Monday, December 8, 2008

Day 47

Today I am feeling much better and feel that tomorrow I will be completely better and finally over this cold that I have had all weekend. All indications point to about an inch to 2 inches of snow tonight. I know it is not much but there will be some precipitation. I was not able to get into the word this morning and I found myself run into some trouble earlier and I gave in once again. I am definitely getting stronger but I need to protect myself better because Satan's attacks are getting trickier as I continue to seek God more and more. I think I am over thinking things and I feel that I can just be good and it will stick with me until I screw up. I need to remember that this is a daily struggle we face to stay faithful to God and I need to win everyday and let God prevail in my life. I have had coaches tell my teams that as long as we win every inning, we win the game. The same is true in our walk with God, as long as we walk with God everyday that we live, we will eventually have walked with God for the rest of our lives. I need to let the future take care of itself, sure there is concern about what I will be doing and where God will lead me but as for following God and doing his work, I need to take it one day at a time and not worry about making it to the next day not having screwed up, if I just do my best everyday, I will be able to meet goals and I will accomplish more than I could if I always look to the future. 

Deuteronomy 6:4-9 states, "Hear, O Israel: The Lord our God, The Lord is one. Love the Lord your God with all with all your heart and with all your soul and with all your strength. These commandments that I give you today are to be upon your hearts. Impress them on your children. Talk about them when you sit at home and when you walk along the road, when you lie down and when you get up. Tie them as symbols on your hands and bind them on your foreheads. Write them on the doorframes of your houses and on your gates"

I do not know but I used to be able to become an obedient Christian when I found a girl that I liked and I knew that she loved God, almost as if I was trying to straighten up because I figured that was the only way I would have a chance to possibly date her. But then after something happened between us, things would always change and I would just go back to being who I was. This verse tells me to "Love the Lord your God with all your heart with all your soul, and will all your strength." If I can straighten up for some girl that I only "like", I think it would be in my best interest and should be easy for me to make the decision to straighten up completely for God whom I love. I would say that in a typical week, I show God that I love him about 80% of the time. Now I do not sit down and calculate everything but I would say that I do a very good job at showing him my appreciation and doing things that are pleasing to him. Of course that number should be 100% but that is what I am working towards. There are definitely some areas I should clean up in and rest assured that I am going to be making the necessary steps in order to do that. One way to start would be to take Moses' advice when he says, "These commandments I give you today are to be written upon your hearts." It is really not that hard and still I am unable to follow the simple commandments that were handed to Moses on Mt Sinai. We know that sin easily entangles and that is understandable but there are many times in which I could have avoided sin but chose not to. I am the only one who can change that and it is between me and God. It comes down to how far I am willing to go for him and how far am I willing to let myself go?

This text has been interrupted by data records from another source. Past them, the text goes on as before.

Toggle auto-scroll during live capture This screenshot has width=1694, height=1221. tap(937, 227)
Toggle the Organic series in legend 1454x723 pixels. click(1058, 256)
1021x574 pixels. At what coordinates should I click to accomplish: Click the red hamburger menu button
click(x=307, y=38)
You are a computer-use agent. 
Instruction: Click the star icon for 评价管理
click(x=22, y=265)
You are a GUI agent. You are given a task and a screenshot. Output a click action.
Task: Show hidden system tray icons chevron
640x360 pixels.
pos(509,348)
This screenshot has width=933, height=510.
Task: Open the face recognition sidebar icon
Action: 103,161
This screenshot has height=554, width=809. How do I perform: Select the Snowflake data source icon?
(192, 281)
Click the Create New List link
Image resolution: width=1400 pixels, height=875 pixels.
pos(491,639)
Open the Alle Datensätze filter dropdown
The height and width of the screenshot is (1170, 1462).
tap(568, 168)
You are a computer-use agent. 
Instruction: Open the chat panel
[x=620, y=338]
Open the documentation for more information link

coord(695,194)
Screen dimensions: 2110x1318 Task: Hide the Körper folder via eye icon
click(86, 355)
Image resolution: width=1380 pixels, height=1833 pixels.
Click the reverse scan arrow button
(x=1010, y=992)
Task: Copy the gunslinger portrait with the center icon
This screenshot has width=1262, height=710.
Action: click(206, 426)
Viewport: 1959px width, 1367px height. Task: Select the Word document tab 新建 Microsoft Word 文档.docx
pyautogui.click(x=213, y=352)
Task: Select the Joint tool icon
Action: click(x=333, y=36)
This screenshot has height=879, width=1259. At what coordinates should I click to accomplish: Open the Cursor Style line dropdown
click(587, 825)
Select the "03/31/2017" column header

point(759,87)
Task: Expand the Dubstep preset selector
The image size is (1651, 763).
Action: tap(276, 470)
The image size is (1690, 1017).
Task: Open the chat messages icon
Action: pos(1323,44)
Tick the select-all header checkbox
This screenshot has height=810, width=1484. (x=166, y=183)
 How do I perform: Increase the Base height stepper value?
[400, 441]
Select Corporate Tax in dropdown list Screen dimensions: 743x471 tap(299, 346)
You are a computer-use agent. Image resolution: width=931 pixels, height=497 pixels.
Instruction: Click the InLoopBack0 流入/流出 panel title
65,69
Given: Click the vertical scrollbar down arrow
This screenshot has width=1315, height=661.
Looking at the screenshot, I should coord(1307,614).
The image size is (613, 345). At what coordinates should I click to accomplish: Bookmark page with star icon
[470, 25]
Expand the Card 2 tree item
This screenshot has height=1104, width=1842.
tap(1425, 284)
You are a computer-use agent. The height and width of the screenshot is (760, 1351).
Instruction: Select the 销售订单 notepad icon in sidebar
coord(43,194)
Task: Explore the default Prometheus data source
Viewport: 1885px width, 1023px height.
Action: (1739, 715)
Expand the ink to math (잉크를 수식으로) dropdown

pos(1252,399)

Take this  perspective in all aspects of life. How much UNCONDITIONAL love do you show your family, regardless of what they do for you, how far are you willing to go for them? or are you willing to do anything for them? The same goes for a girlfriend or a sport, or simply just a friend, your job, or school. How many times can you do something for the betterment of others which in turn would help you out? What type of sacrifices are you willing to make in order to make things work?  I know I need to make more sacrifices and maybe reaffirm some that I have already made. Sometimes it is hard to let go of sin especially if you have been attached to it for so long, but in the end you will see the purpose and ultimately see how much better off you are.

Continue doing your own reading and growing on your own time if you can and maybe share something you have learned from your own reading or how maybe something I have talked about has been working in your life. I would love to learn from others as well, this is a give and take blog. try contributing and see if it develops how much more you get out.

Hope you all have a good night, God Bless.